My data table df
shows employees, their employers, and whether they are hybrid workers. It looks like this:
name firm hybrid
Mike A 1
Kate A 1
Dan C 0
Jess B 0
Mick C 1
Nate C 0
Mike A 1
I want to have a table that shows the number of employees and number of hybrid employees by firm:
firm total hybrid
A 3 3
B 1 0
C 3 1
What I tried so far is group_by (firm) %>% summarize (total = length(unique(name)), hybrid = length(unique(df[hybrid == 1])))
However, this approach gave me one observation per employee instead of firm.
Does anyone know a better way to do this?
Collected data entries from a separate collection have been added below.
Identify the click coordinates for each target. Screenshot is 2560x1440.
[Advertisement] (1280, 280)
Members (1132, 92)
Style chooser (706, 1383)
CodePudding user response:
You need to use name[hybrid == 1]
instead of df[hybrid == 1]
. Note that dplyr
has a wrapper function for length(unique(x))
, n_distinct
.
library(dplyr)
df %>%
group_by(firm) %>%
summarise(total = n_distinct(name),
hybrid = n_distinct(name[hybrid == 1]))
output
# A tibble: 3 × 3
firm total hybrid
<chr> <int> <int>
1 A 2 2
2 B 1 0
3 C 3 1
CodePudding user response:
Using data.table
library(data.table)
setDT(df1)[, .(total = uniqueN(name), hybrid = uniqueN(name[hybrid == 1])), firm]
firm total hybrid
<char> <int> <int>
1: A 2 2
2: C 3 1
3: B 1 0